Is Your Child Smart, Average or Not Good Enough?

March 09 , 2017

My daughter came home today with a poor grade. How can I talk to her about it? My son had a good report card but I know he is capable of more. what can I do? My son’s self-esteem rises and falls according to the grades he receives. How can I help him? My daughter constantly compares her grades to her best friend. What can I tell her? The above are some examples of the questions we receive from parents concerning grades.

Let’s face it…Education is very important for our children’s future, and this is what we want them to know and understand. However, how we react to our child’s report card can impact his motivation, self-esteem, and sense of control over his learning.

So, it is very important to look beyond the grades before we respond. Why? Because our response often defines how children see and label themselves based on their grades. For example, a child might define himself as “smart”, “average”,” or even “dump” depending on what grade he received. Unfortunately, when children label themselves based on grades, it can have a negative impact on their self-worth and self-esteem, even for students with high grades as this also creates a fluctuating self-esteem.   

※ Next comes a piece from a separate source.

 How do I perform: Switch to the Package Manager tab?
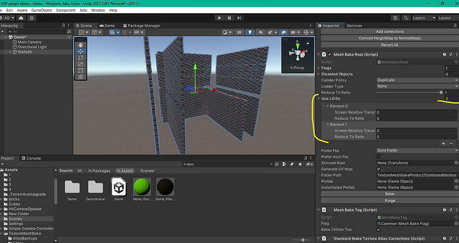[141, 25]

How can we talk to our children about grades so that their self-esteem is not affected? The key is to consider grades as ONLY a feedback to their performance. i.e. a measure of how well they learned the material and how much effort they put in.  It does not mean that they are “smart” or “dumb” …” good” or “bad” …” better” or “worse”. When children learn to interpret grades as a feedback and not “who they are”, it enables them to deal with all grades without impacting their self-esteem. Let us go back to our questions to see how this might work and how we may respond:

  • My child came home today with a poor grade. How can I talk to her about it? This is a great time to say something like, “It looks like either you did not study well for the test or your knowledge of the material is not solid. What can you do next time to get a better grade? How can I help?   My child has a good report but I know he is capable of more. what can I do? Instead of saying something like, “You’re so smart.  You’re an ‘A-student’!”  You could say, “Wow, you got some great grades.  Looks like you really learned the material. What can you do to perform even better next time?”
  • My child’s self-esteem rises and falls with the grades he receives. How can I help him? Help your child separate himself from his grades. Let him know that it is OK to feel down; however, there is a difference between feeling down about a bad grade and feeling down about himself because of a bad grade.
  • My daughter constantly compares her grades to her best friend. What can I tell her? Teach your child about the dangers of comparison. When children see themselves as “better than” or “less than” another kid, they will start looking externally to determine how to feel about themselves. This compromises their self-esteem because they will feel good about themselves only when they get better grades than their peers. It also creates jealousy, resentment, and a belief system of “not good enough”. Teach your child to only compare her performance to her previous performances and not to others’. You can use this approach to homework as well!  Decide with your child what grade represents solid knowledge of the material - is it A, B, or C?  This way, your child can self-evaluate his knowledge of the material by his grade and whether he needs to rework for better understanding. When you take this approach, redoing the work is not a punishment; it is striving for learning and excellence.

 The most important takeaway is to work with your children to see grades as a feedback and not as a reflection of who they are or how smart they are.  When kids learn to see grades as feedback of their effort instead of a “label”, they will be able to separate how they feel about themselves from the grade. Remember, education is only one aspect of your child’s growing up experience, and that your child is unique and grades do not define them. Focus more on learning and less on grades.